Jan 4 02:49:44:424  de: [LSV] has disconnected from database
Jan 4 02:49:44:424  de: Database_global_lock LOCK
This can be due to the transaction logging set to archive mode instead of a circular method. If you need to stay with an archive logging method, then we suggest separating the logs onto their own dedicated disk and archive them to another format. Obviously you would need to talk to your DBA about what would be needed to restructure the database server.
- Check your Recovery model and Transaction Log...If you are using FULL recovery model, are you regularly backing up and truncating the transaction log so that it does not grow too large?
Some things you can do to relieve strain on a bad situation is as follows...
1 - Instead of waiting for DB to auto-grow, increase the data file size so that there is a lot of extra DB space available.

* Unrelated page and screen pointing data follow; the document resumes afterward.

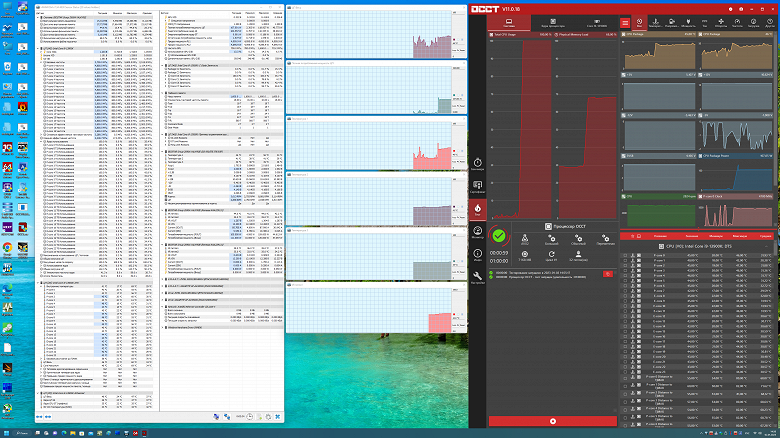Select the flame Test icon in OCCT sidebar

477,209
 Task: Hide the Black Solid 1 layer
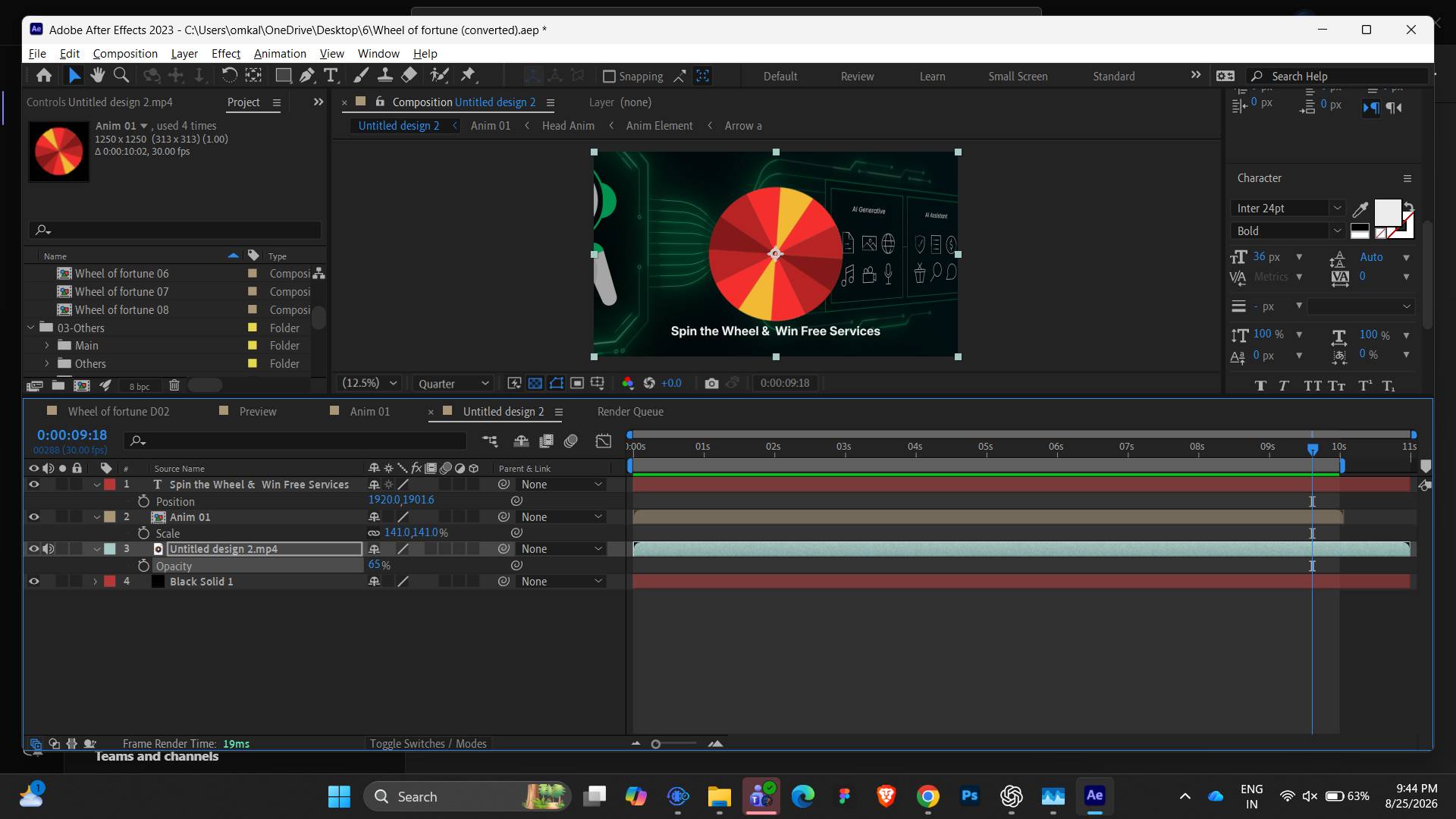33,582
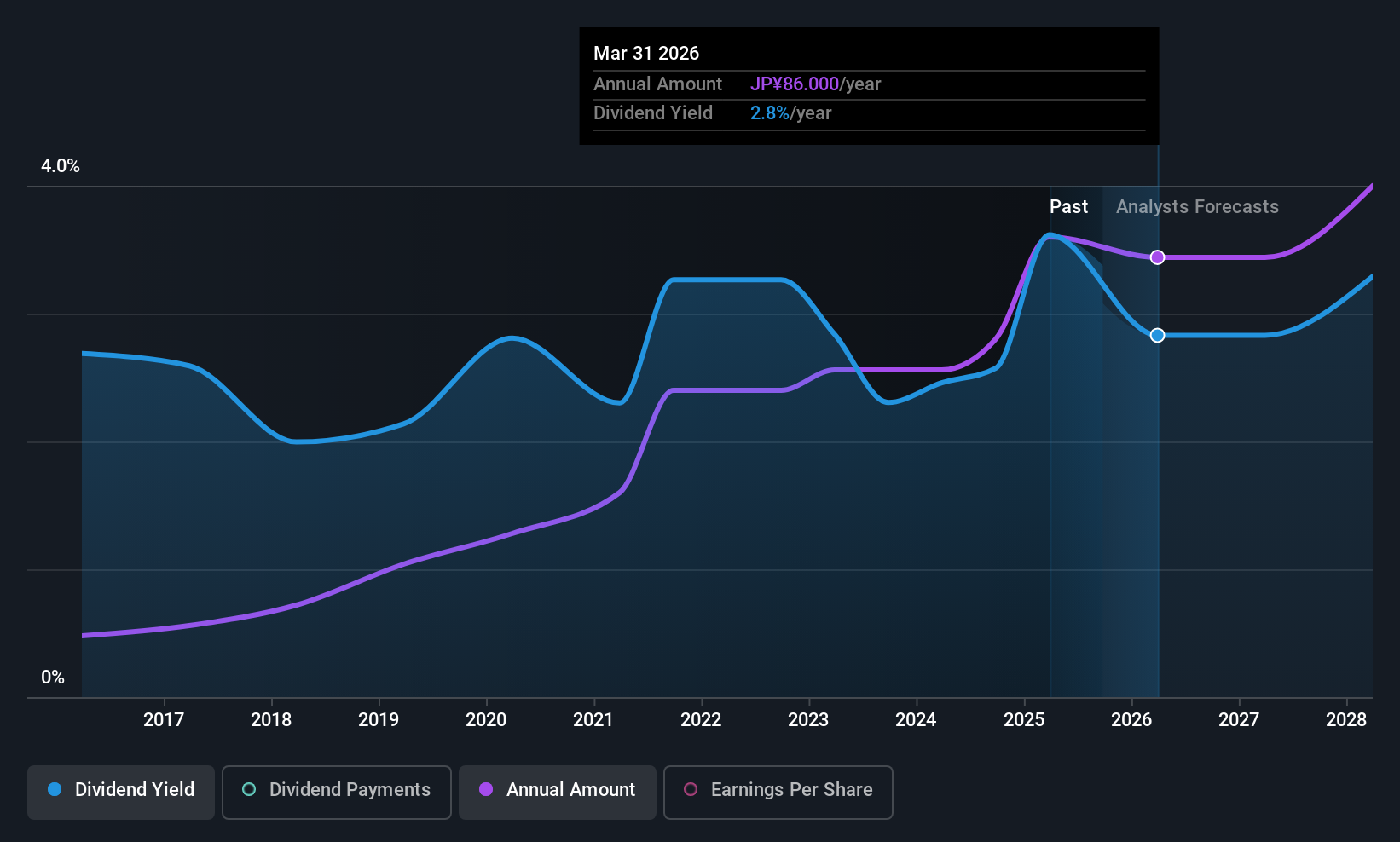Click the Mar 31 2026 tooltip date
Viewport: 1400px width, 842px height.
coord(646,54)
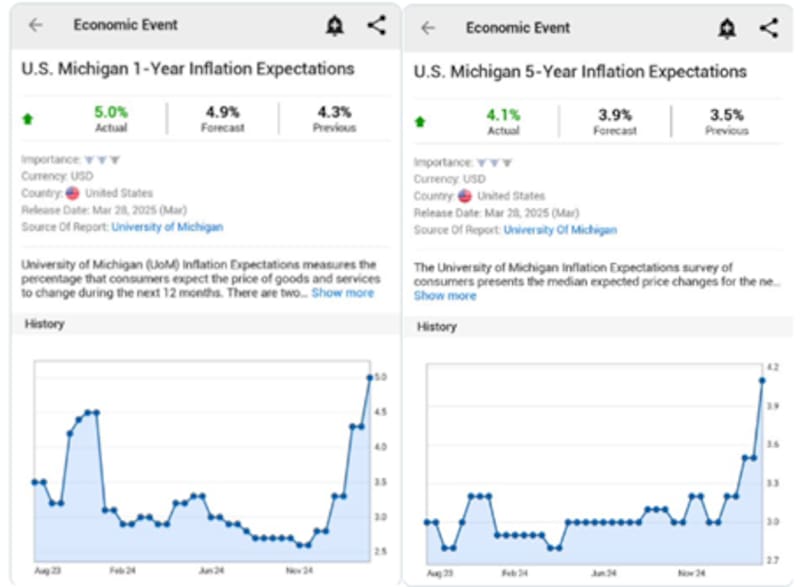Click the 5.0 peak point on 1-Year chart
The image size is (800, 587).
tap(369, 377)
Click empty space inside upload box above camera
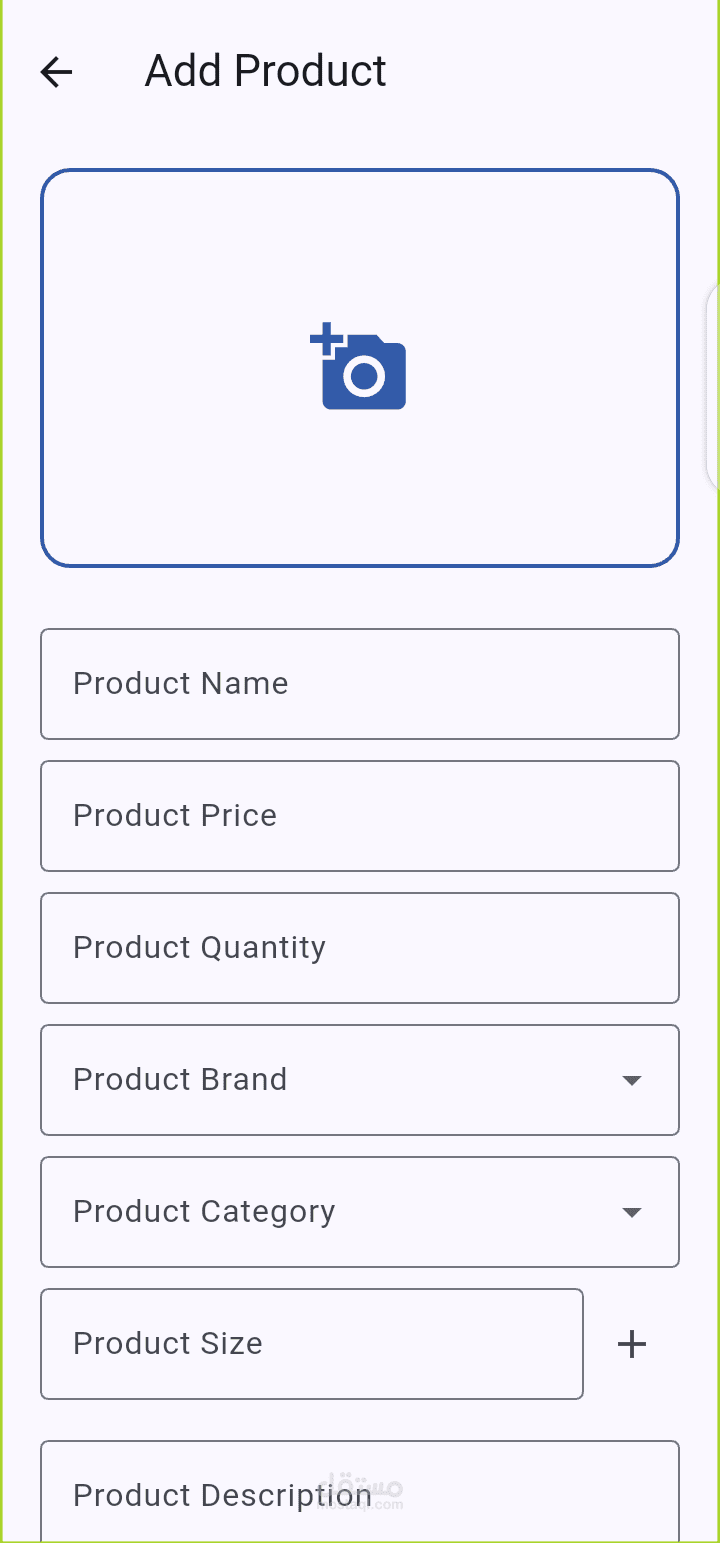 pyautogui.click(x=360, y=245)
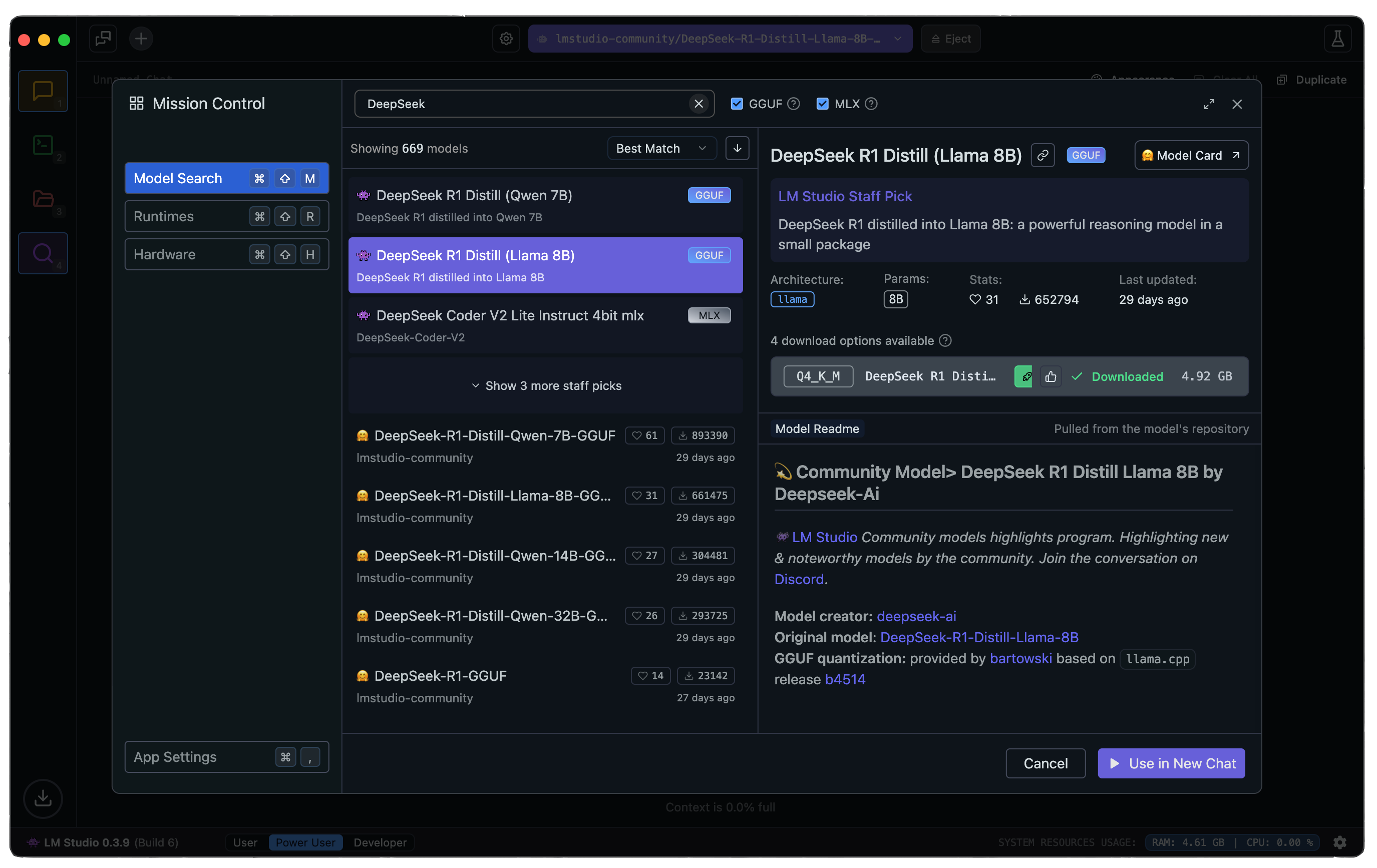
Task: Enable GGUF format filter checkbox
Action: 738,102
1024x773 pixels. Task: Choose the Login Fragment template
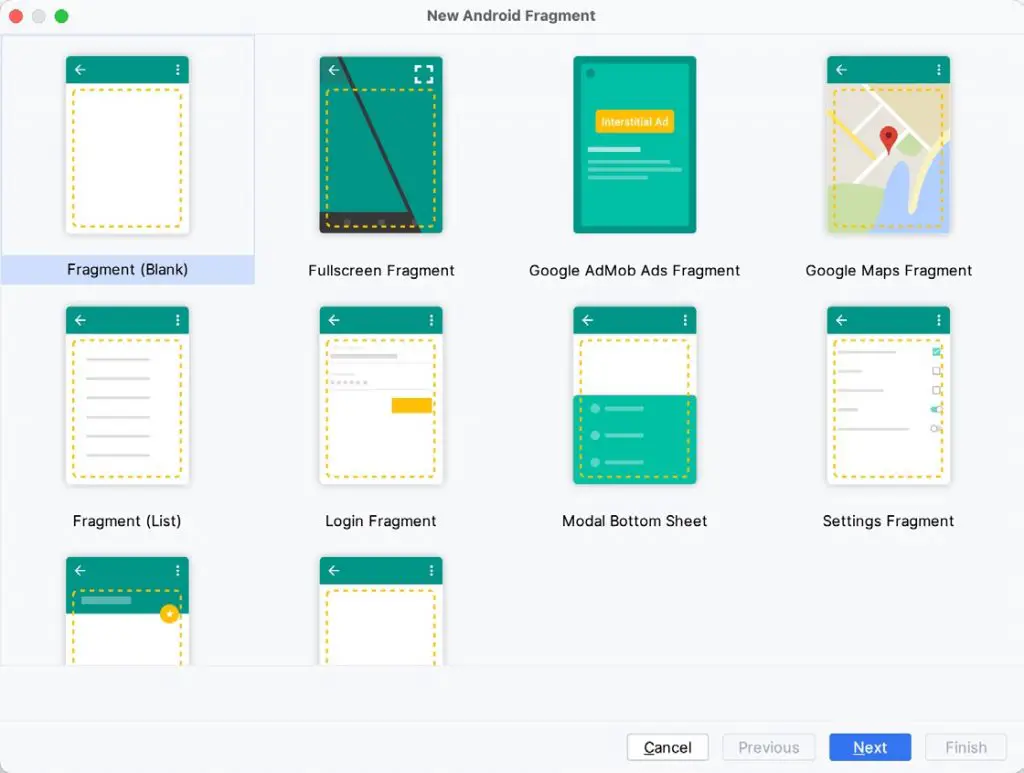click(x=381, y=396)
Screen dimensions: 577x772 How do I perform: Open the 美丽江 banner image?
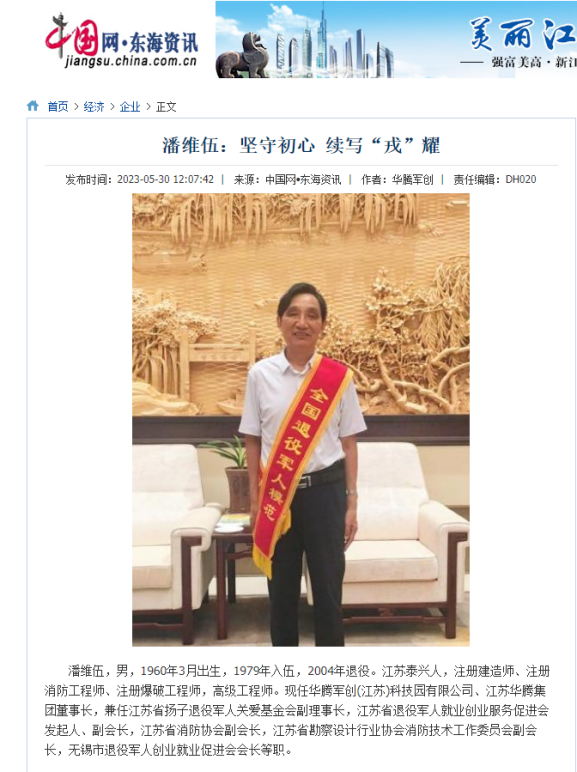[x=396, y=39]
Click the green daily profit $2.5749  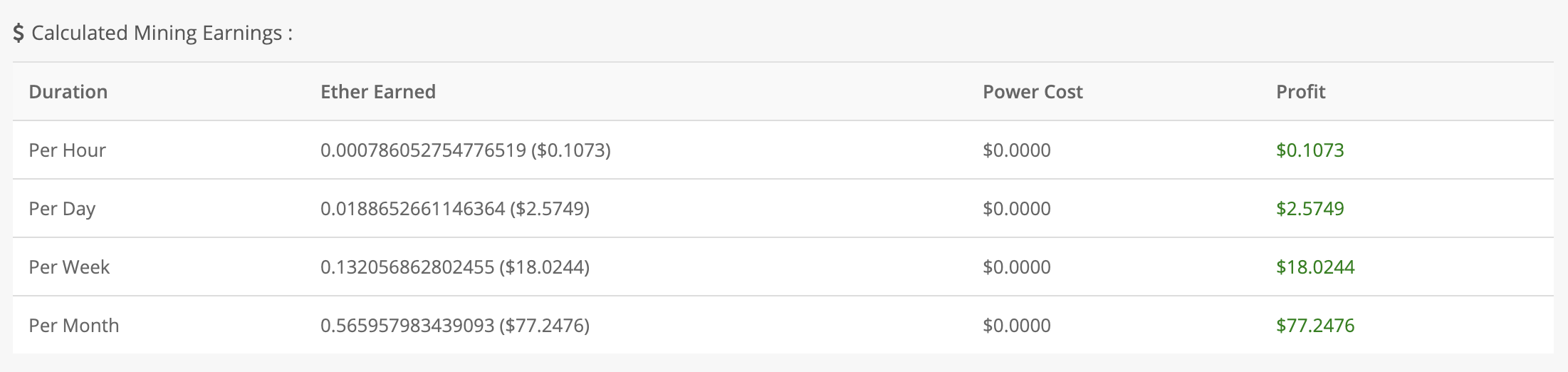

2 - Assuming you are running with a Full recovery Model which means all data is being written to the transaction log file and is not emptied until committed to the DB. This will create very large log files and affect performance.
3 - Follow all of the recommendations found in the NISDatabaseBestPracticesGuidev11.pdf document found in the TEC000003224.zip file in the File Attached section below.
Note that this pdf is somewhat dated, but there is solid info on best practices in Chapters 4-5, and information regarding DB performance analysis in Chapter 6.
4 - Backup/truncate the transaction log
5 - Or switch to Simple Recovery mode
- UIM 20.x or later
Please review the MS SQL Server Best Practices Guide attached to this KB Article.
If your data_engine setting 'delete raw samples' is set too high, e.g., 365 days you may consider gradually cutting back on the size of your database as there may be too much data for the data_engine maintenance to complete in a timely fashion and not cause DB problems. Normally customers save 90 days or so of raw data unless there is some business reason to save more data. Due to this setting data_engine maintenance can take taking a long time.
Partitioning of Raw Sample Data (SQL Server)
Important! When using the Partitioning feature, schedule maintenance to run daily. The time required to execute the partitioning depends on the amount of data as well as the performance of the disk subsystem but can for large installations take several hours or even up to several days.
The sample data tables can be partitioned in order to achieve improved performance.
The sample data will be partitioned by day so if you for instance have configured the system to delete raw sample data older than 365 days, then the sample data tables (RN_QOS_DATA_xxxx) will each be configured with 365 partitions (plus a few extra partitions in order allow for faster maintenance).
SQL Server: If using partitioning then the property Delete raw data older than must be between 1 and 900. SQL Server, up to and including 2008 SP1, limits a table to 1000 partitions.
Partitioning will contribute to improved performance and faster more efficient maintenance when accessing the raw sample data tables:
The data_engine runs a query to determine the MS SQL Server edition and if applicable enables the partition option in the data_engine.
DBAs can also examine the transaction log and/or use SQL profiler to see which transactions are filling up the log.